**Tâche à réaliser**
Dans la section du document, combien d'interviews sont comptées entre 2002 et 2004, et combien d'entre elles portent sur les blogs ?

**Section du document**
________
Entre 2002 et 2004, je compte cinq interviews, dont quatre sur les blogs. C’est très excitant, je me sens tout à  fait honorée d’être digne de l’attention de ces Messieurs-Dames journalistes. C’est même assez incroyable de penser que ma petite activité sur Internet a une répercussion dans « le vrai monde ». Je passe à  la radio pour la première fois de ma vie, et je découpe quelques articles dans lesquels apparaissent mon nom.

Début 2005. Là , tout s’accélère : dès la publication de « Née pour bloguer » dans Migros Magazine, les interviews s’enchaînent. Le 20 février, je suis l’invitée du plateau de Mise au Point à  la Télévision Suisse Romande : 10 minutes de direct. Pour un baptême-télé, c’est énorme. Ça continue.
________
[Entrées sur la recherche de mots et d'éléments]

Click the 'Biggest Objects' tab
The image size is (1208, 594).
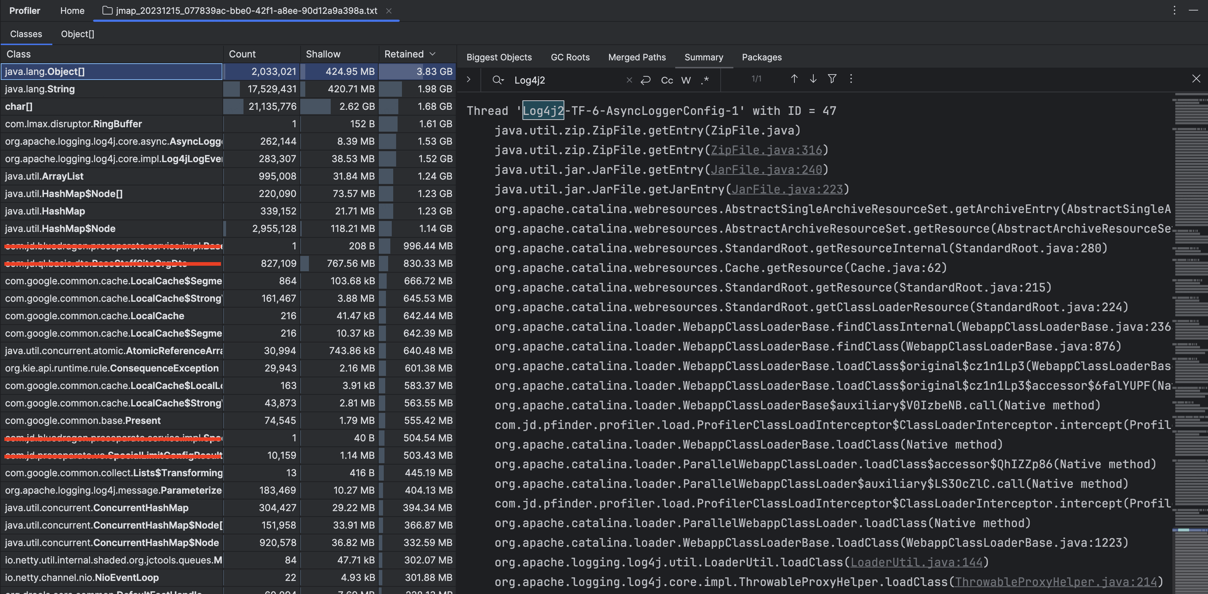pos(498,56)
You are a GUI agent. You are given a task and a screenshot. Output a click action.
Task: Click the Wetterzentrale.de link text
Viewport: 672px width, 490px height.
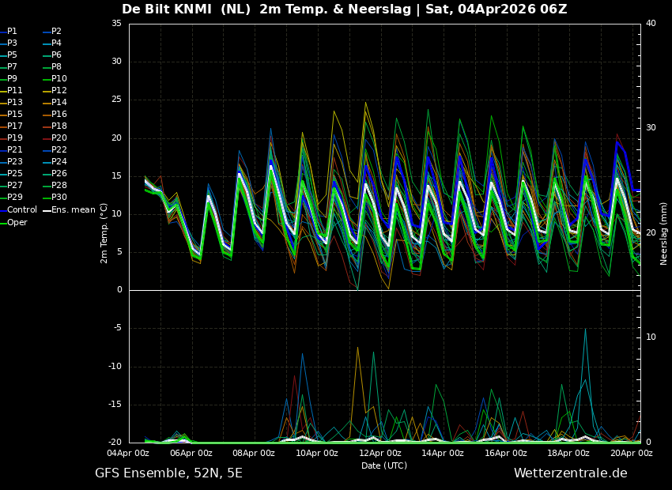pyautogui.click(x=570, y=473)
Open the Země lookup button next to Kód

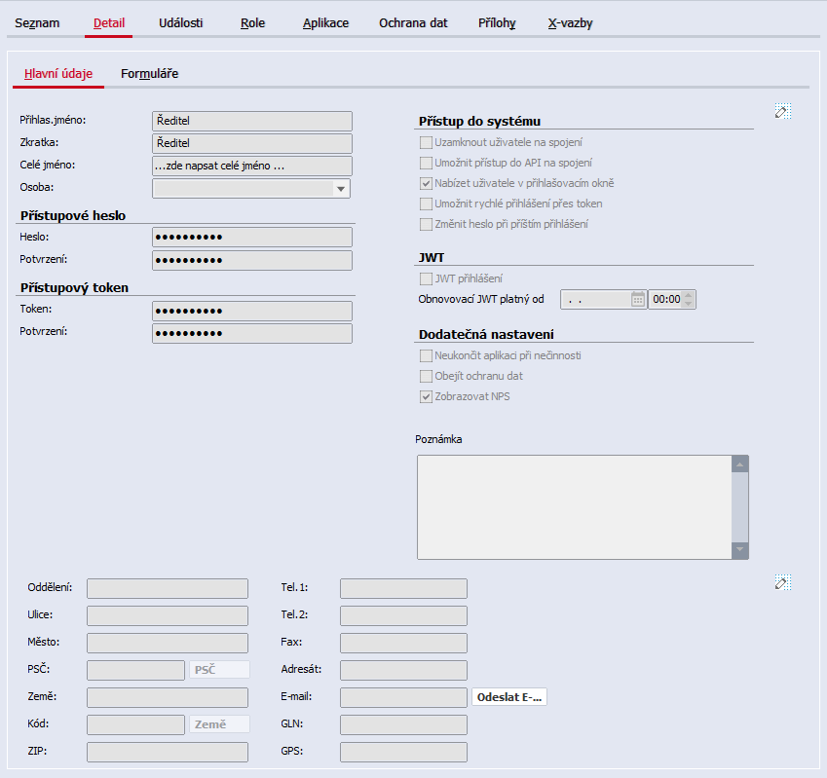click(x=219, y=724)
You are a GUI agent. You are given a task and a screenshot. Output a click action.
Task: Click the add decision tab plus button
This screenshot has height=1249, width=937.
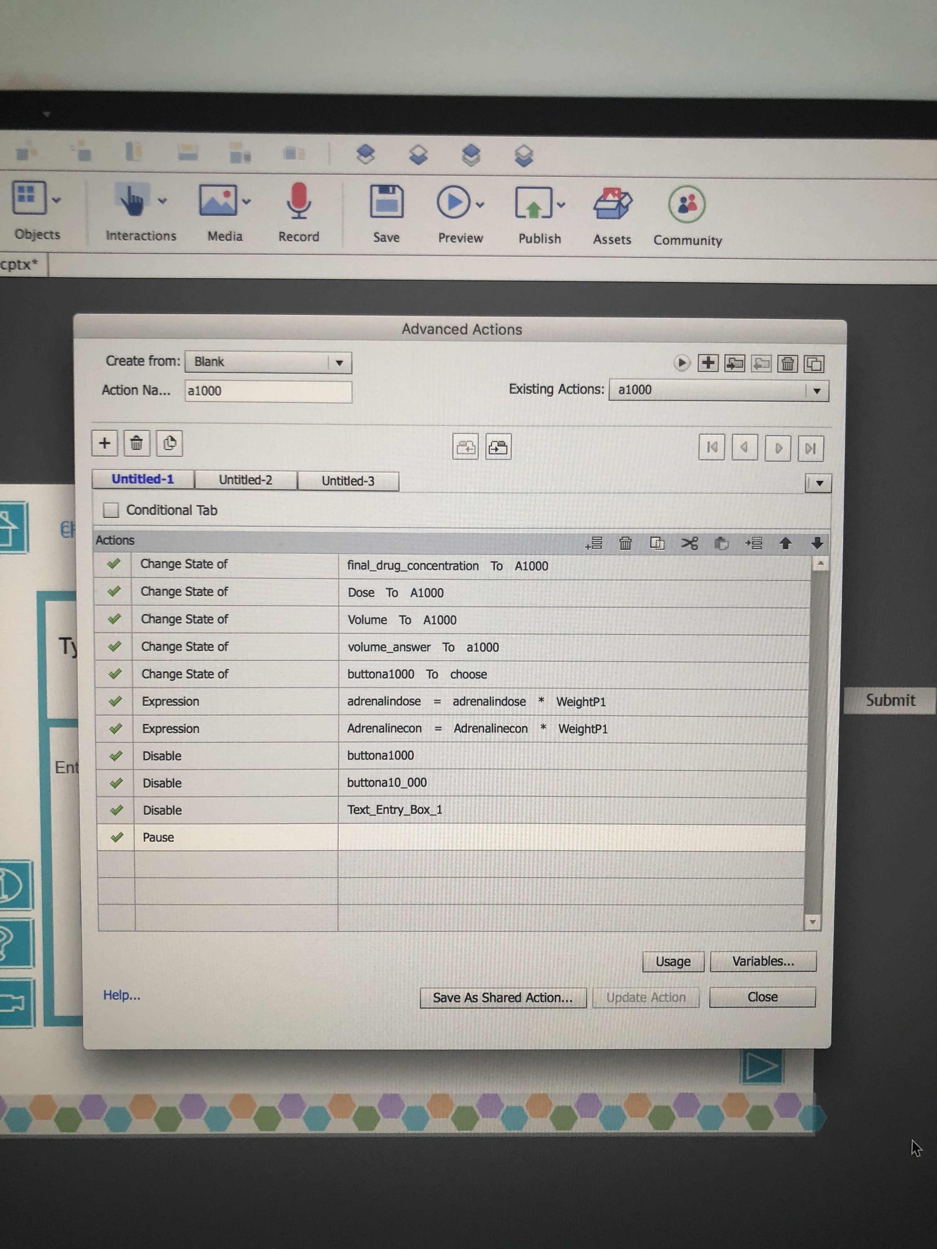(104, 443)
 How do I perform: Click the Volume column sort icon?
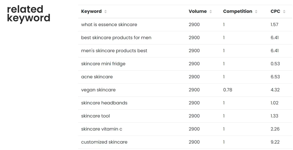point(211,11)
________
**Réponse attendue**
Cinq interviews, dont quatre sur les blogs.